Wednesday, December 12, 2018

Rats!

Christmas Bird Count Rat

I love rodents. I take lots of squirrel and chipmunk photos and have rescued several deer mice from houses and cottages. As a child and even as a young adult, I’ve had my share of rodent pets—white mice, hamsters, gerbils, and even one thirteen-lined ground squirrel named Sammy. My kids had gerbils, guinea pigs, a white-footed deer mouse, and one lovely white rat that we all loved. 

Of all the rodents in the world, rats are the only one that I have a visceral dislike of—a rat is the main villain in the movie Lady and the Tramp, which originally came out in theaters in 1955, before I was old enough to go to the movies, but was re-released in 1962 when I was an impressionable 10 year old. My father was a Chicago firefighter who often told us gruesome stories about rats attacking people and eating dead bodies. When my son Joey came home with that white rat in fifth grade, the little thing’s intelligent eyes and sweet disposition instantly quelled my antipathy. When I visit my daughter in New York City, we compete to see who can spot the most rats skulking around the subway tracks and in Katie’s neighborhood—that counts as wildlife watching in the Big Apple. But still...

Rats have been associated with people for so long, and are intelligent enough to thrive even where we have spent billions trying to eradicate them, that it’s hard to imagine a large city without them. In natural habitat, particularly on islands, non-native rats and mice exact a huge toll on endangered species. Eradicating them can be done where people maintain sanitation standards and aren’t constantly augmenting their numbers via transporting grains and other foods, but virtually every rat control project involves collateral damage to humans, pets, and other wildlife, and despite our best efforts, in big cities, it’s impossible to entirely eliminate them. Katie has a dog, so we have to be extra vigilant to spot rat poison set along our walking routes before Muxy does. 

Widespread as rats are, Russ and I have not had to deal with them often during our lives. Neither of us ever saw them in our blue-collar Chicago suburb as children, nor did we see them in our college towns of Urbana, Illinois; East Lansing, Michigan; or Madison, Wisconsin. I spotted one, once, in our own backyard in Duluth in the 1980s, but that was a fluke. We set out a live trap, but just caught chipmunks and never saw another rat in our neighborhood for decades. Duluth is far enough north that our cold winters have historically kept rats in check except where they can be well protected from sub-zero temperatures. Downtown Duluth has had longstanding rat problems that I learned about when I was working there back in 2005—apparently rats have a huge subterranean population living in the tunnels beneath the streets and buildings, where they can stay plenty warm. I never saw a rat downtown, but did occasionally find droppings, once even on my desk.

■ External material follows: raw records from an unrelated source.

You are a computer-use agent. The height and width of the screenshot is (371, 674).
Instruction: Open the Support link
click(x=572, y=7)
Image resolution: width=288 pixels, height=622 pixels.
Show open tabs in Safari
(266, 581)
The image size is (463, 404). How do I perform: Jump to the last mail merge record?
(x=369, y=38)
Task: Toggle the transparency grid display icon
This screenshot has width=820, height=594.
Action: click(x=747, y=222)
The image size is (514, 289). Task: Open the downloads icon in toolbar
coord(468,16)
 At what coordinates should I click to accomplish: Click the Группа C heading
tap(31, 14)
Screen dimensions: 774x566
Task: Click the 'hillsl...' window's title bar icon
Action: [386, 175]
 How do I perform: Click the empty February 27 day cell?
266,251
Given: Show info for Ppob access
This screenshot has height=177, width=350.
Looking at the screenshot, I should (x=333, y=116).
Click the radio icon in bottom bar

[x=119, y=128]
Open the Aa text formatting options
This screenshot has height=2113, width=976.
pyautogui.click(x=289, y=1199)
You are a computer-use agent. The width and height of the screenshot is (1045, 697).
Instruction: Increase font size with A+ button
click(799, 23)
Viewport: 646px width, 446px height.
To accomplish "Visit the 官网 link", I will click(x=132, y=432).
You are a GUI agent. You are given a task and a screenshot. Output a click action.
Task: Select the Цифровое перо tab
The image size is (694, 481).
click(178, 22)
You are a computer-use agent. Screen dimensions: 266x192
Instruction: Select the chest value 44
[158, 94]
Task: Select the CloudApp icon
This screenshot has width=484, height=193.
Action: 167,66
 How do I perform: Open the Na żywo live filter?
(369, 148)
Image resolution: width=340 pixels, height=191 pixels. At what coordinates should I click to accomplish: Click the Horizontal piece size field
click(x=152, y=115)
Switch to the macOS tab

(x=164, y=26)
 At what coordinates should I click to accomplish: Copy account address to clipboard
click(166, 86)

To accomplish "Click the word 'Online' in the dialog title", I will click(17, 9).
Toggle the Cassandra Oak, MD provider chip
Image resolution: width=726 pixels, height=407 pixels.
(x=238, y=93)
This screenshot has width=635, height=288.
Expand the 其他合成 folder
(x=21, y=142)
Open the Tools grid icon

With climate change and an increase in composting, Duluth’s rats seem to be more able to survive outside of their sheltered downtown environment, and are spreading. A few years ago I spotted one at a friend’s feeder further east in my neighborhood. There had been a large construction project just a couple of blocks from her place, so I was hoping that was a temporary problem. 

But this year, Congdon Park School, just a couple of miles west of my neighborhood, was so badly infested with rats that they had to close down the building and grounds for the entire summer. And suddenly rats started appearing right in my own neighborhood—my neighbors started seeing them fairly frequently on the other side of Peabody Street. I didn’t see any myself until just last month, when a large rat and a smaller one appeared in the back of my yard where I feed my juncos and native sparrows on the ground. The two rats scurried off to a tunnel under our neighbor’s shed. When I told my neighbors about it, they mentioned that they’d seen rats during the summer and had already trapped a couple.
I’ve always felt so lucky to live in a ratless area where I never had to worry about spreading seed on the ground during migration—that is now officially a thing of the past. And now Russ and I can’t compost until we have a chance to entirely cage in our compost bins to exclude all rodents. 

With rats on the scene, I can only feed birds from elevated bird feeders, and am going to have to buy or create seed catchers too high for rats to jump into on all the poles that support my feeders, to entirely eliminate spillage.

One of my friends brought Russ and me some live traps. So far we haven’t caught a rat, which is a good thing because I’m not at all sure how we’d deal with it if we caught one. My visceral antipathy for them would be offset the moment I made eye contact. The fact that we haven’t seen or trapped any so far shows that the measures we’ve taken have at least helped. But a rat infestation on Peabody Street marks the end of my personal Age of Innocence. Too many people and a warming climate are wreaking havoc on this little planet, and attention must be paid.